LitStack Review: The Girl on the Train by Paula Hawkins

by Sharon Browning

The Girl on the TrainPaula Hopkins
Paula Hawkins
Riverhead Books
Release Date:  January 13, 2015
ISBN 978-1-59463-366-9

Rachel Watson may not have hit rock bottom yet, but she’s pretty darned close.  Her husband Tom divorced her after having an affair and then marrying “the other woman”.  She had started drinking back when she and Tom had tried and failed to start a family; now drinking is a constant part of her life, and it’s often not a pretty thing.  She lost her job after a three hour liquid lunch and an embarrassing drunken harassment of a client.  She’s getting older, she’s getting heavier, she’s disappointed virtually everyone she knows, and yet she just can’t give up the past, she just can’t seem to move on.

She lives in the second bedroom of a kind-of friend from college, Cathy; it was only supposed to be for a few months, until she got back on her feet after the divorce, but now it’s been two years.  In order to hide her job loss from Cath, Rachel rides the train to and from London every week day:  the 8:04 in the morning, and the 5:56 in the evening.

Riding the train has become the only dependable thing in Rachel’s life.  She takes comfort in seeing the same faces every day, even if she doesn’t interact with them.  She enjoys seeing the same houses go by (one of them is the house she used to own with Tom; he still lives there, now with the “other woman”, Anna, and their infant daughter).  But her favorite house to watch is the one that is across from the signal light where the train often has to sit for a few minutes before moving on.  It is just up the street from her former home, and in it live a young couple that she has dubbed “Jason” and “Jess”.  In her imagination Jason is a kind, protective doctor helping others in times of need;  blonde, waifish Jess must have been an artist, or in the fashion industry.  In Rachel’s mind, they love each other very much; in fact, she believes that they are the perfect, golden couple.

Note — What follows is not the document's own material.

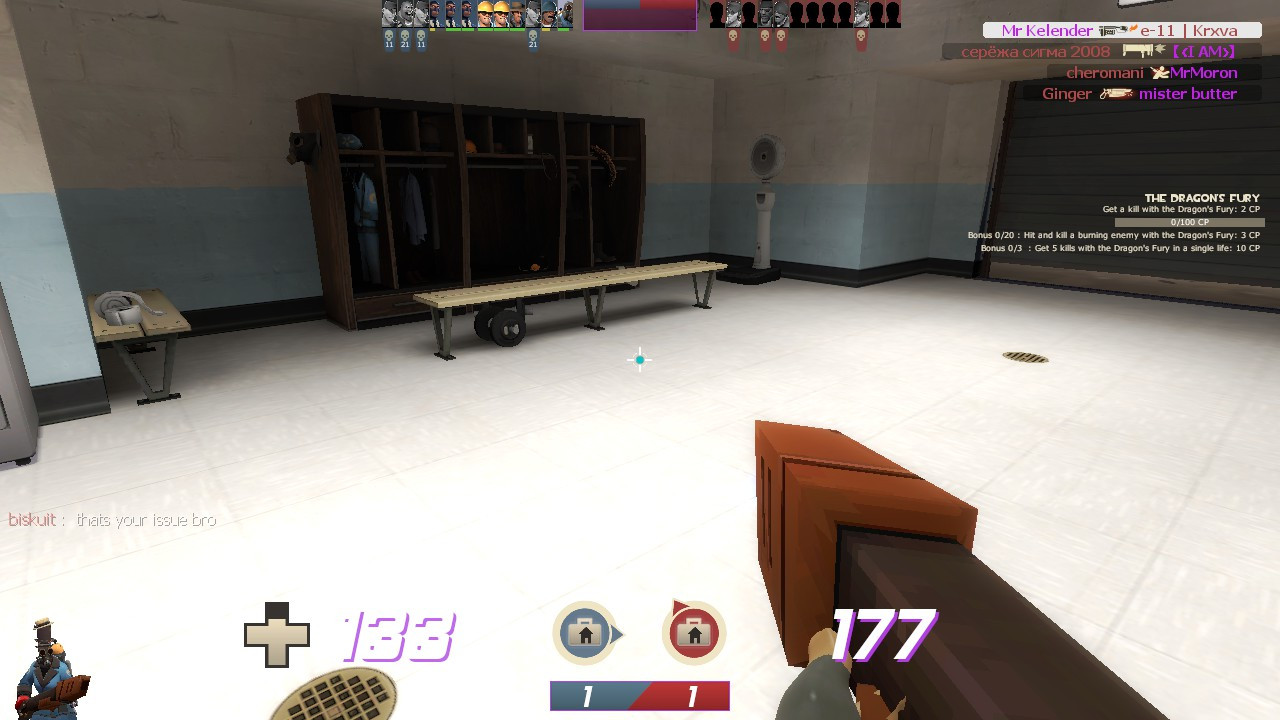The width and height of the screenshot is (1280, 720).
Task: Toggle the round score indicator showing 1-1
Action: click(639, 695)
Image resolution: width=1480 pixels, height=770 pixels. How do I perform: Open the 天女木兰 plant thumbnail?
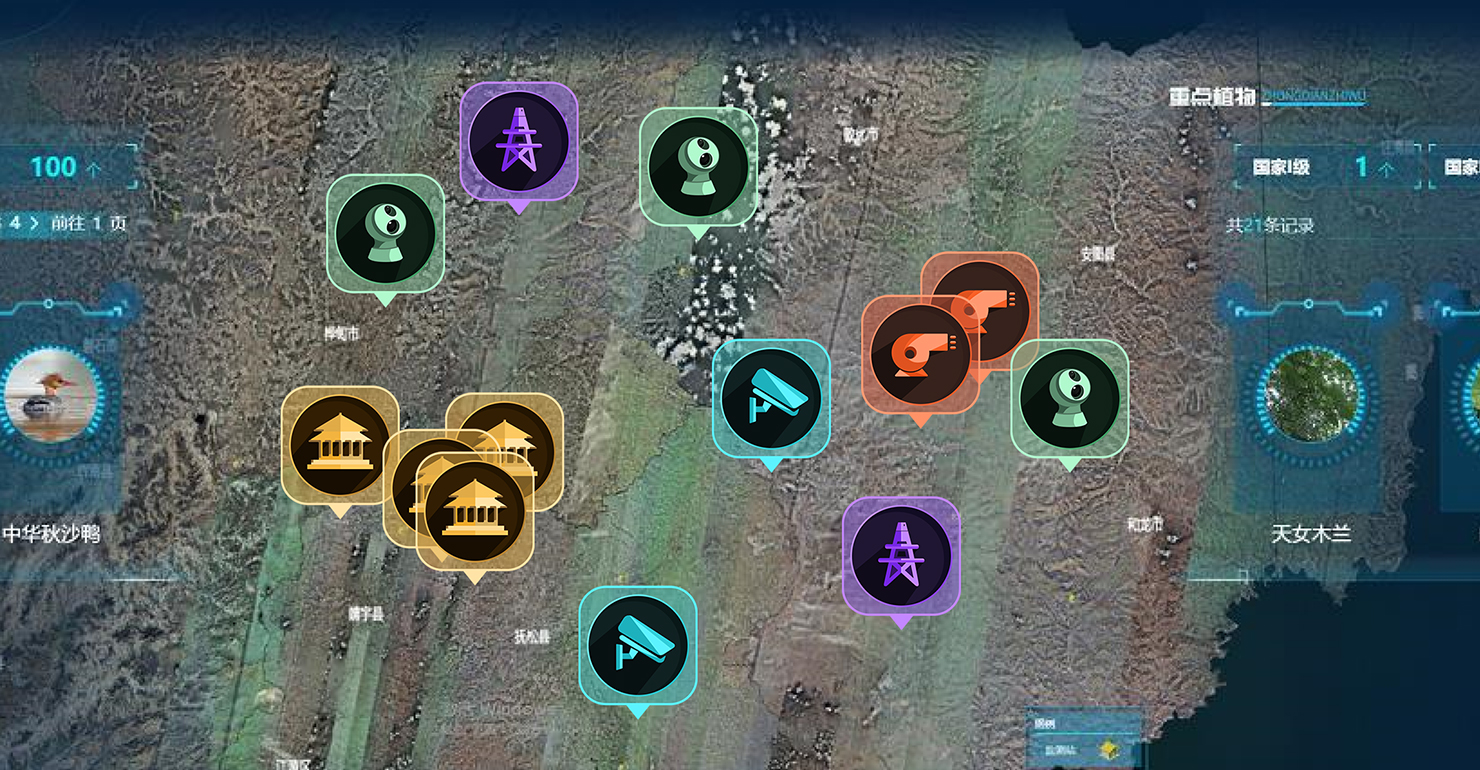tap(1308, 396)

While we’re stuck at the red signal, I look for them.  Jess is often out there in the mornings, especially in the summer, drinking her coffee.  Sometimes, when I see her there, I feel as though she sees me, too.  I feel as though she looks right back at me, and I want to wave.  I’m too self-conscious.  I don’t see Jason quite so much, he’s away a lot with work.  But even if they’re not there, I think about what they might be up to.  Maybe this morning they’ve both got the day off and she’s lying in bed while he makes breakfast, or maybe they’ve gone for a run together, because that’s the sort of thing they do.  (Tom and I used to run together on Sundays, me going at slightly above my normal pace, him at about half his, just so we could run side by side.)  Maybe Jess is upstairs in the spare room, painting, or maybe they’re in the shower together, her hands pressed against the tiles, his hands on her hips.

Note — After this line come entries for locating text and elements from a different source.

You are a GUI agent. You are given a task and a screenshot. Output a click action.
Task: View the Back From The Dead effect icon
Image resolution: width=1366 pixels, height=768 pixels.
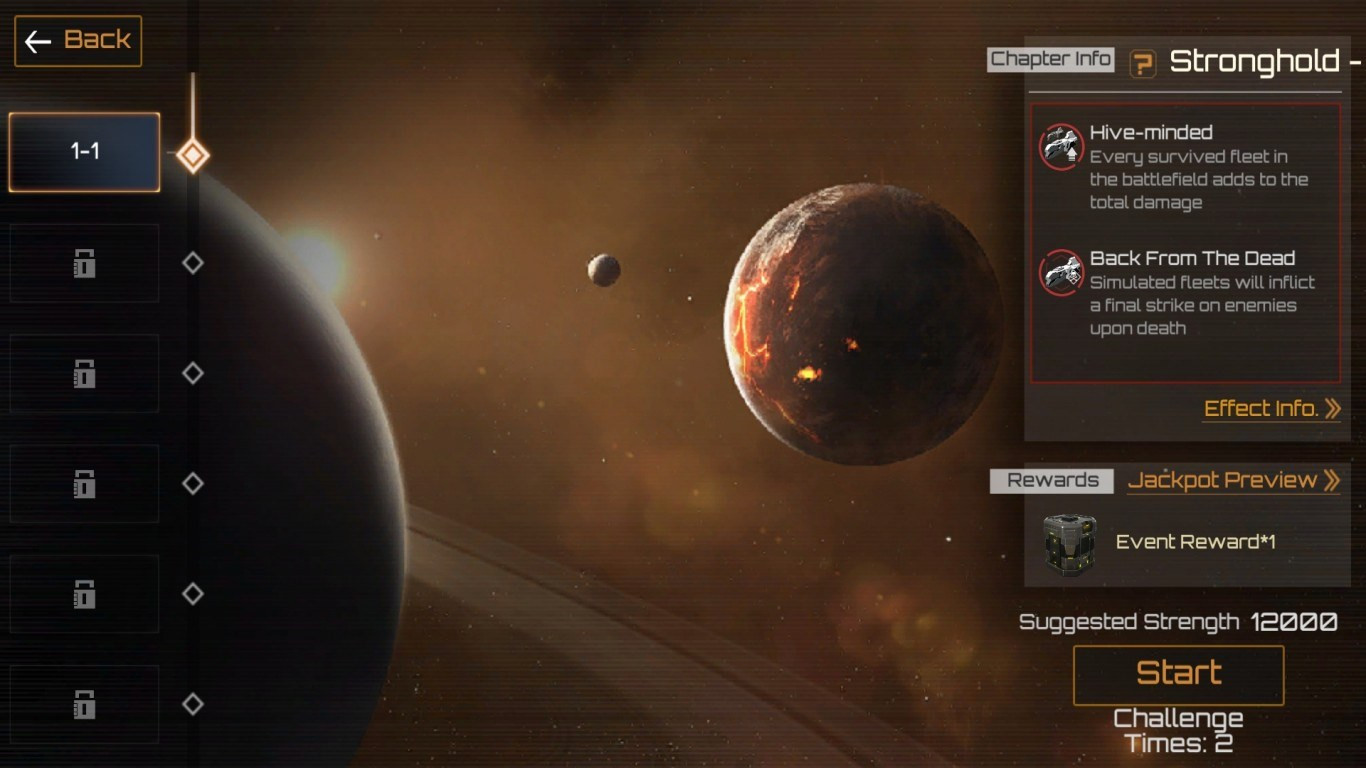point(1061,272)
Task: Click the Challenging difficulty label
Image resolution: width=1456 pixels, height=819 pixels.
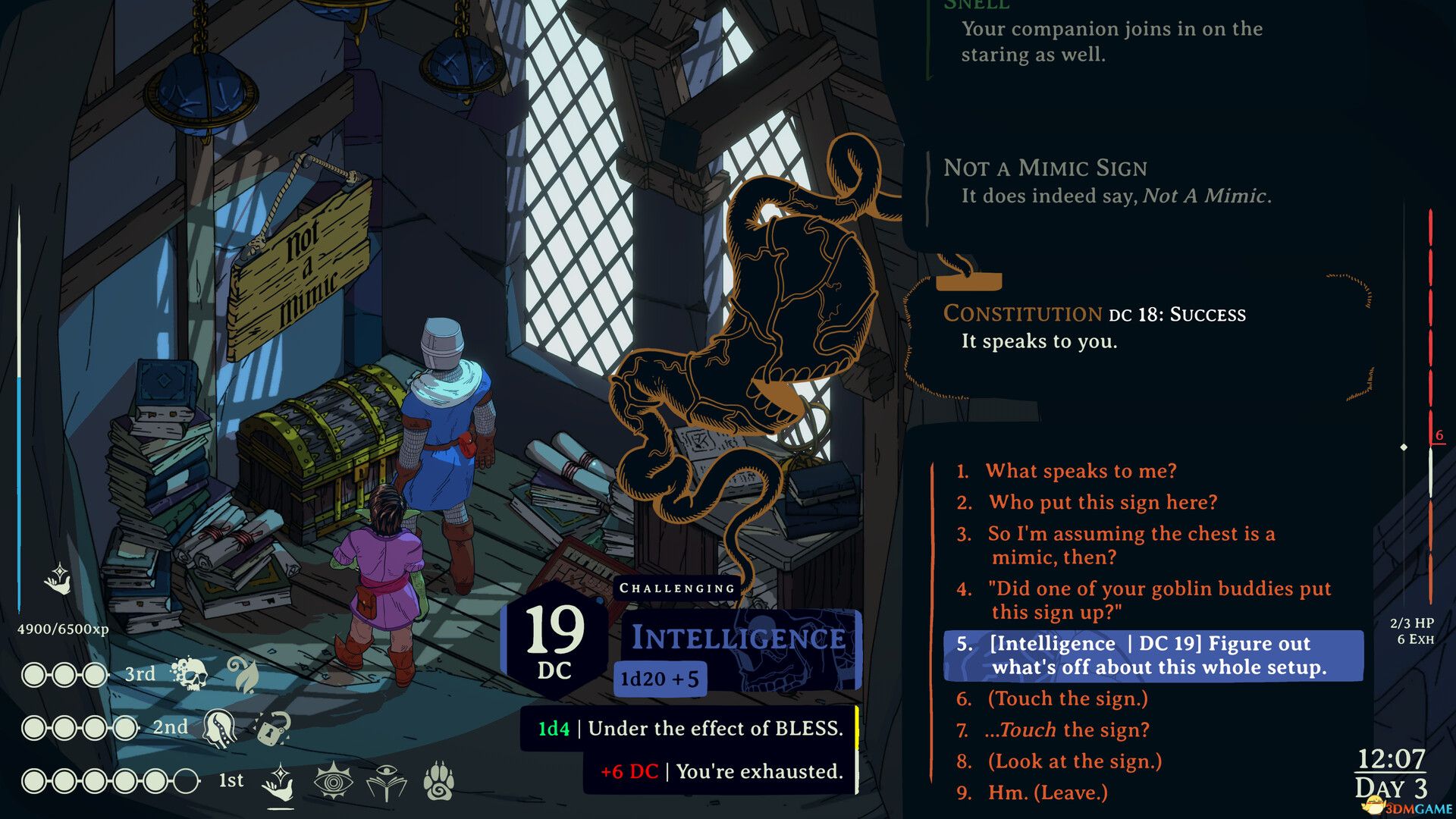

Then one Friday morning, Rachel sees Jess in her garden but the man with her isn’t Jason.  (“He’s a family friend; he’s her brother or Jason’s brother… He’s a cousin from Australia, staying a couple of weeks; he’s Jason’s oldest friend, best man at their wedding.”)  But then they kiss “long and deep”, and the train pulls away from the light, with Rachel’s world rocked to its core as her carefully crafted illusions start to shatter.  And that’s only the beginning of what is to come, as  the next day, the woman that Rachel has christened Jess disappears.

The Girl on the Train is a riveting, fast paced psychological thriller that seems simplistic on the surface, but continues to lead the reader down a rabbit hole where nothing can be assumed or taken at face value.  Told from three different viewpoints – Rachel, Megan (aka “Jess”) and Anna (the “other woman”) – insights intersect but never interact, and every time a piece of the puzzle is pushed into place, another level of complexity is revealed.

While there are no overt red herrings in The Girl on the Train, because we see the story unfold from the eyes of broken, fragmented people, we are only given broken, fragmented information to go on.  At times this can be frustrating (for instance, Rachel constantly promises herself and others that she will stop drinking merely to rationalize her way to a drunken bender a few days – or hours – later, which almost without exception undermines whatever intentions she may have had – you want to just take her by the shoulders and shake her until she realizes how stupid she’s being), but then we realize that this, too, is part of the larger story.  This is human frailty.  This is how life often plays out, not just how its plays out in the pages of a mystery novel.

And the pacing of the novel is exceptional.  Just when we feel like we’re going in circles, the center starts to unravel and the action accelerates, with some answers clicking into place but others blossoming anew.  The ending of the book is quite amazing because it hits at so many different levels – sometimes at assumptions we didn’t realize we were carrying until they are dispelled.  That, my friends, is mighty fine writing.